As well as those lessons, I’d like to do a little bit of stargazing and make a prediction about the debugging skills I think we might need over the next years. For the last decade and a half, many of us have got used to working with software that sends its requests using JSON over HTTP. Both of these are plaintext protocols. They’ve become a de facto thing in themselves. I think this is going to continue for a long time. This is not going away. Binary formats are coming to web development. They’ve remained common in things like databases and high-performance systems all the way through, but we’ve largely been able to ignore them in web development. That’s changing, because we’re increasingly seeing APIs that send their data using protobuf, and HTTP/2 is getting more commonly used. These are both binary formats. What’s really driving this combo is something called gRPC, which was released by Google. It’s an RPC framework that specifies one way of sending protobufs over HTTP/2. Maybe not so much for external internet facing APIs, but a lot of companies are using this for internal service to service communication now.

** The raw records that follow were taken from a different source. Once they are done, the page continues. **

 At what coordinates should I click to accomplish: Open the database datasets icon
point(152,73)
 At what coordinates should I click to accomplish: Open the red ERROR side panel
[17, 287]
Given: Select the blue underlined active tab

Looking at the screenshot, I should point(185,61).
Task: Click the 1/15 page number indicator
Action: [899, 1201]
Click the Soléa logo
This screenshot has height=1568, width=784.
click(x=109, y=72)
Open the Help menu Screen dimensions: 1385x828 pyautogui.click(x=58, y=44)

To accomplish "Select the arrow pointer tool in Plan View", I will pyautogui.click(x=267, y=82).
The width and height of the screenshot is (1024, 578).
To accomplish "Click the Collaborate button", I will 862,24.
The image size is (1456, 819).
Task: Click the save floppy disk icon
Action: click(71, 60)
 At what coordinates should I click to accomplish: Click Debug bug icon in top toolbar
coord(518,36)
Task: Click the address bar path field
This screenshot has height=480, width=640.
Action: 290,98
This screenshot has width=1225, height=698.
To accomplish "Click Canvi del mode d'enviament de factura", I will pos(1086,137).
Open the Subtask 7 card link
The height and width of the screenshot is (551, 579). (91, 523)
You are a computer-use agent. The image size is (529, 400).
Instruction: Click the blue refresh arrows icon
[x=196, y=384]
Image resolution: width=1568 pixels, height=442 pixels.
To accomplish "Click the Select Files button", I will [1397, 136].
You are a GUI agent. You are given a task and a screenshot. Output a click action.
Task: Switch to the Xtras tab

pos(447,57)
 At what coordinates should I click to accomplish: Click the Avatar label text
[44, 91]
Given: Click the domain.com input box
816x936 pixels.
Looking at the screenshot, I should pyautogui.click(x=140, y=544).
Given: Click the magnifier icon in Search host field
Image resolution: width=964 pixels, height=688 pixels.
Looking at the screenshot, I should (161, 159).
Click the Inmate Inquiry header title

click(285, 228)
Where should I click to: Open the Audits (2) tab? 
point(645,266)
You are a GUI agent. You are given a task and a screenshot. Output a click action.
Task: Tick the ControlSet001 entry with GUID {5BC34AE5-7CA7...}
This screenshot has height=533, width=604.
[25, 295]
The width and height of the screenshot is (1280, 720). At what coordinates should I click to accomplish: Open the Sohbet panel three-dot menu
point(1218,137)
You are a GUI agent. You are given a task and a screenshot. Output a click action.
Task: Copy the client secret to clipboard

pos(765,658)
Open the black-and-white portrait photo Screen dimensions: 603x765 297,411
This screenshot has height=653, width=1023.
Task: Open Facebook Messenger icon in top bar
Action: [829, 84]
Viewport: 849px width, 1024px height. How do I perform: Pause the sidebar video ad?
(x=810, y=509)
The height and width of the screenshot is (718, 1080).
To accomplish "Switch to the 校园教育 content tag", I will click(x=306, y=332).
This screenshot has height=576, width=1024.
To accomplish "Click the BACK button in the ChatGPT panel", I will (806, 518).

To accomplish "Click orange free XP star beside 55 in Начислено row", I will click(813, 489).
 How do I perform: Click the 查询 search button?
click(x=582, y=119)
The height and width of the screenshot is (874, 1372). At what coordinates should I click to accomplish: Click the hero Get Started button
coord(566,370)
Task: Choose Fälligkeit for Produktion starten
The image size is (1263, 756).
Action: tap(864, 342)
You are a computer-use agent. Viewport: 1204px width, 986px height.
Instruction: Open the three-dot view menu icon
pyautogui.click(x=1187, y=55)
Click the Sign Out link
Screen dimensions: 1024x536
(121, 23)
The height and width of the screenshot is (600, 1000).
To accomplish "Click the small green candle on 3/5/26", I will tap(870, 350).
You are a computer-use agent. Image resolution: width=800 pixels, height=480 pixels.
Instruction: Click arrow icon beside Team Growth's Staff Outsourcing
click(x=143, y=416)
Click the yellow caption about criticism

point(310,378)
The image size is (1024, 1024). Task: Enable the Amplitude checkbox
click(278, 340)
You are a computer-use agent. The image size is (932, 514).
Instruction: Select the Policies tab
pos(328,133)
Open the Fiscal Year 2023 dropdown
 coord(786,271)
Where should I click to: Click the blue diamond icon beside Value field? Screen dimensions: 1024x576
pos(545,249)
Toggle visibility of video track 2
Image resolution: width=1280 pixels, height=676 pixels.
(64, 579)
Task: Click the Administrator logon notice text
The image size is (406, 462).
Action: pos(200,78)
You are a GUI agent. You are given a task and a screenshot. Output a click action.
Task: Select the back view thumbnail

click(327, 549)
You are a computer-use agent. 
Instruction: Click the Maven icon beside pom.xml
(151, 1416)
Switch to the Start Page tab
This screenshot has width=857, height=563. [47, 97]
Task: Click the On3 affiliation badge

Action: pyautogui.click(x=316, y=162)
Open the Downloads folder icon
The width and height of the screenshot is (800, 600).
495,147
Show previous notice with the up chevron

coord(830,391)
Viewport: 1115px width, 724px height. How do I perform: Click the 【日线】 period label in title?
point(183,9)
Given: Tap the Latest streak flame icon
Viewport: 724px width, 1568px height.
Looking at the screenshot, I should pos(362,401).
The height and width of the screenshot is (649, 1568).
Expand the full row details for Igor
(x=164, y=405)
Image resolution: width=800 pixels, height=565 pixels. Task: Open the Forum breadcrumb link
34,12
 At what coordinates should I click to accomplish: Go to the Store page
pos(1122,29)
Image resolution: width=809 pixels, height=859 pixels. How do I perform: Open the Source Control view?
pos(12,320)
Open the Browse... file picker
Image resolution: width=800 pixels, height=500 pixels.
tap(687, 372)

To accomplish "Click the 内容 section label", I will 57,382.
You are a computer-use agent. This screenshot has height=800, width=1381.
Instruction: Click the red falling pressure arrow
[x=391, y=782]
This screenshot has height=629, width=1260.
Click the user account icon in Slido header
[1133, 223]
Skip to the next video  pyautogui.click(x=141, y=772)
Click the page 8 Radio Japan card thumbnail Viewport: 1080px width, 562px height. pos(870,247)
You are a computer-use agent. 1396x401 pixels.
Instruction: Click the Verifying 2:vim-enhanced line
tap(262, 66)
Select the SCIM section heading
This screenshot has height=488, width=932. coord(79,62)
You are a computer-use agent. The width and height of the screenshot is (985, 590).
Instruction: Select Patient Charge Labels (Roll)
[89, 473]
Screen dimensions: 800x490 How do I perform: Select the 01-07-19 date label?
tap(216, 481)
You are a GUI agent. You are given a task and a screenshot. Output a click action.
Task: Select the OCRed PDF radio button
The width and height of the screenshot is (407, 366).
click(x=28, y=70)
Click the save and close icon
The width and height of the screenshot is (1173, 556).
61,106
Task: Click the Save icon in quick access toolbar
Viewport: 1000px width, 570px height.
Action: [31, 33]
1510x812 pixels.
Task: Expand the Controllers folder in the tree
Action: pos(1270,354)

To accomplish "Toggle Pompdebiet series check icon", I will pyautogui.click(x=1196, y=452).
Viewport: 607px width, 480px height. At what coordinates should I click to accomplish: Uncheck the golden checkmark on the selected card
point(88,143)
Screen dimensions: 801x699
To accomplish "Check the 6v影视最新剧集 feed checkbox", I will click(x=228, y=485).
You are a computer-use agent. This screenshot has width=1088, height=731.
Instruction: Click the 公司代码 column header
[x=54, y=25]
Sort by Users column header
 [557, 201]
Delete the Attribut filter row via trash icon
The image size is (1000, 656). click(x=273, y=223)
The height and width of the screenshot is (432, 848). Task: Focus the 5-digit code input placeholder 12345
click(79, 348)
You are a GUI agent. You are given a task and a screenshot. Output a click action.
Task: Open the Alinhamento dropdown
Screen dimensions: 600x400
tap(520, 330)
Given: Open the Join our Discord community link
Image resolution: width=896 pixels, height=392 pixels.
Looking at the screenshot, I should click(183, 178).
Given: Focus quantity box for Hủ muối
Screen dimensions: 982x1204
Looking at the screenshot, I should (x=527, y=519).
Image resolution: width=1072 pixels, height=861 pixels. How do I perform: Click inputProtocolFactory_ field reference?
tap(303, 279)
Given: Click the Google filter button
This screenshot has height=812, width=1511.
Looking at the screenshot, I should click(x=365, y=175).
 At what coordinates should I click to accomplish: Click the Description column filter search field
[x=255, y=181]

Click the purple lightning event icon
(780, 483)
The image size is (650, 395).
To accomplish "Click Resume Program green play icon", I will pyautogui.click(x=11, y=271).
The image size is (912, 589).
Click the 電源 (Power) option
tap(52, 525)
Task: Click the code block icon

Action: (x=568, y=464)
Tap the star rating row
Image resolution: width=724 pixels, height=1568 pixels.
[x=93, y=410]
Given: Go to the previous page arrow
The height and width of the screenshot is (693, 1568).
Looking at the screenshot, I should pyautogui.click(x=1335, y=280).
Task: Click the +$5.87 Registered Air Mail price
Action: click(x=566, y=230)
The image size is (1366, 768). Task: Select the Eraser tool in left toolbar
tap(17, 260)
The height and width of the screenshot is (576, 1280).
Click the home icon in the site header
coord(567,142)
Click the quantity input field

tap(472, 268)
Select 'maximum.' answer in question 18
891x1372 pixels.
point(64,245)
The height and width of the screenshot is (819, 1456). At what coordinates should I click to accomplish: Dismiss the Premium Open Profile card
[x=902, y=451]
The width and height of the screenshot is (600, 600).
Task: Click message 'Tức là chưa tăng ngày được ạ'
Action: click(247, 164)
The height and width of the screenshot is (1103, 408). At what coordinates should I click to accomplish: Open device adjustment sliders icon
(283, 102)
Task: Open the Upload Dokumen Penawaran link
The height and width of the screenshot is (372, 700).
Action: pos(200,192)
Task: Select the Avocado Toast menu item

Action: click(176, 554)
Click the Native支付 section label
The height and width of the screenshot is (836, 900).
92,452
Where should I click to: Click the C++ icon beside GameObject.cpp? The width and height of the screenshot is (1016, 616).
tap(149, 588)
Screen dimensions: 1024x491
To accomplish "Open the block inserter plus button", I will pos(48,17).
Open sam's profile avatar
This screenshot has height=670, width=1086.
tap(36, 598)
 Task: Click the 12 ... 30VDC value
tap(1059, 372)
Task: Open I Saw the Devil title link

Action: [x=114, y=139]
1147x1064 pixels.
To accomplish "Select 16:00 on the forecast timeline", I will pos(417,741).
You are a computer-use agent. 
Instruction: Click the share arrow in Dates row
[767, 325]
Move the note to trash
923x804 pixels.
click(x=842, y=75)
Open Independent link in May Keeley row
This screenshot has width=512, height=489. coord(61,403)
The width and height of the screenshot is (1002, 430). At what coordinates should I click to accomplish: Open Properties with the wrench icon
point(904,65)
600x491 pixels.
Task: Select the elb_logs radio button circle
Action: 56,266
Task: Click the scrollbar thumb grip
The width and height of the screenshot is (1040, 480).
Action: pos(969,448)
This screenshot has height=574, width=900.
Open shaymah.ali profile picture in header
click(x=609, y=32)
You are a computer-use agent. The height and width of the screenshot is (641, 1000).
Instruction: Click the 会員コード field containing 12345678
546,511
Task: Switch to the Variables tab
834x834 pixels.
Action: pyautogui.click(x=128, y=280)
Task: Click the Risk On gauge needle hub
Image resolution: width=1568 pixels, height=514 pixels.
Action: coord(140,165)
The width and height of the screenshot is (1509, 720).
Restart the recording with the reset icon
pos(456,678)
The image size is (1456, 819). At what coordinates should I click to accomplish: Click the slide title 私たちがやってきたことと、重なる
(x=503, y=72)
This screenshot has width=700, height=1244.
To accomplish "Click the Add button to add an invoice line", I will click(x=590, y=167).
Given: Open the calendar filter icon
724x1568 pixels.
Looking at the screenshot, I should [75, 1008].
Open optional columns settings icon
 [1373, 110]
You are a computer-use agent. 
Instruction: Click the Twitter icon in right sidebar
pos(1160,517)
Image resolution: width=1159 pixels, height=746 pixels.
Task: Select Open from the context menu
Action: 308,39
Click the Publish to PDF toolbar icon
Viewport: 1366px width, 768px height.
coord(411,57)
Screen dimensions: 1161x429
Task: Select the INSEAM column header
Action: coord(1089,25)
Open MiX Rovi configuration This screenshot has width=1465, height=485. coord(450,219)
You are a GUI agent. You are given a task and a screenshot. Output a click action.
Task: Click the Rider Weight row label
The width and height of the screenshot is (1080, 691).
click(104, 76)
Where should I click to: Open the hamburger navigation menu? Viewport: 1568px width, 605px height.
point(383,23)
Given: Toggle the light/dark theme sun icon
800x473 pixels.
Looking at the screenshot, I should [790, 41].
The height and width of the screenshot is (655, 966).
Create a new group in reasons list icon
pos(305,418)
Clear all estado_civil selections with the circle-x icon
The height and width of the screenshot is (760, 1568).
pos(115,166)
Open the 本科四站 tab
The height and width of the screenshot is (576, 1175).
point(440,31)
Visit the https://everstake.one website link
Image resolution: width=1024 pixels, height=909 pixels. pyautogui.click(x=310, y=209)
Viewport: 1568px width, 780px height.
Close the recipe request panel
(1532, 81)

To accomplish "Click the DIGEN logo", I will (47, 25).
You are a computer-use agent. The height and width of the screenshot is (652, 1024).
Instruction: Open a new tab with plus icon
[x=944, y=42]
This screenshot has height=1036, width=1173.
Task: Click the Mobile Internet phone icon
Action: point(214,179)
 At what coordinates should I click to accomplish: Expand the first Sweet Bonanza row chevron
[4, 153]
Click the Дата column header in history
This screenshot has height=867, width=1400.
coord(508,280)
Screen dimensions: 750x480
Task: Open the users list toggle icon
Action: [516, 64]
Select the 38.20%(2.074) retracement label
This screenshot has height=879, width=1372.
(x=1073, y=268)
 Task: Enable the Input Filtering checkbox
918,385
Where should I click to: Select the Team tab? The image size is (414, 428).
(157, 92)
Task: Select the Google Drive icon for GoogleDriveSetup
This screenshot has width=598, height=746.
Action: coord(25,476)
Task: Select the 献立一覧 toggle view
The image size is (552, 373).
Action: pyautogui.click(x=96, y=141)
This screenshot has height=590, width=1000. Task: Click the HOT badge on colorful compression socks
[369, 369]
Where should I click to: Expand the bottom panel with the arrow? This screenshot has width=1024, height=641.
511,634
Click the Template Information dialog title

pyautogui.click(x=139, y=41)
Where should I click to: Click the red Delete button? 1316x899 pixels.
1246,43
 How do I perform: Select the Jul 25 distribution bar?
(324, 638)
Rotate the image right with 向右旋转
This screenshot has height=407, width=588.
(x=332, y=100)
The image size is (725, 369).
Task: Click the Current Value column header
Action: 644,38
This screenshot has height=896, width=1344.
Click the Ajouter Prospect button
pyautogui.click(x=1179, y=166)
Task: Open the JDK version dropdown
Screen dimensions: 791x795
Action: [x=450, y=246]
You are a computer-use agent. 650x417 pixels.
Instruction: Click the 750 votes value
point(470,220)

The good news is that to tackle this challenge, there is tooling being built that will help us. I’ll give you a couple of examples, but there’s plenty more out there. The first is a tool called buf curl. It’s a lot like the curl tool that lets you send HTTP requests at things. You can use this to send requests at gRPC APIs. It’s useful for exploring and debugging them. There’s also a tool called fq. If you’ve ever used jq to manipulate JSON data, think of fq as that but for binary formats. There’s plenty of them supported out of the box, and it has a plugin system if you want to add your own. Lastly, I’m going to take us back to the humble hex editor. At some point, you may need to just drop down to this level. It’s worth seeing what one looks like with some data that you know and are familiar with in it, just to have it in your back pocket. I’m not saying that you need to go out and spend the next month learning about these tools. Absolutely not. It’s worth spending a little bit of time with them, just so you know what’s out there. Have a play around with anything that catches your eye, and then, it’s in your back pocket for when you might really need it.

Key Takeaway

Most computing in the world, most requests or operations served by a computer somewhere happen successfully, even if it doesn’t always feel like it. Days like the one I just described hinge on the smallest of edge cases. They are the 0.00001% of computing, but they’re responsible for the weirdest outages and the most head-scratching puzzles. Those days have outsized negative impact. While they are a small percentage of all computing that happens, they stick in our minds. They hurt our reputations with our customers, and causes a lot of stress in the process. For me, it’s a real shame not to learn from those outages, those incidents, not just within our own companies, but as a community of developers, infrastructure engineers, and people in other similar fields. How many incident reviews have you read that read something like this, “We noticed a problem, we fixed the problem. We’ll make sure the problem doesn’t happen again.” When we publish these formulaic incident reviews, everyone misses out on an opportunity to learn. We miss out on an opportunity to gain insight into that tiny proportion of operations that lead to catastrophic failure.

Example Incidents

I’m going to leave you with three good examples to read after this talk. The first one is of a Slack outage in 2021. This was caused by overloaded cloud networking combined with cold client caches. The second is from a company called incident.io. It talked about some manual mitigation techniques that they were able to apply during an incident to keep the system running in a broad sense, while they focused another part of the team on coming up with a proper fix for their crashing backend software that they had. Lastly, there’s a post from GitLab from quite a few years back now. It’s about this really nasty database outage that they had that did result in a little bit of data loss as well. Really scary stuff and really worth reading. I think these three are a good starting point if you want to get better at writing incident reviews. If you’re in charge of what gets written publicly, or you can influence that person at your company, then please share the difficult stories too.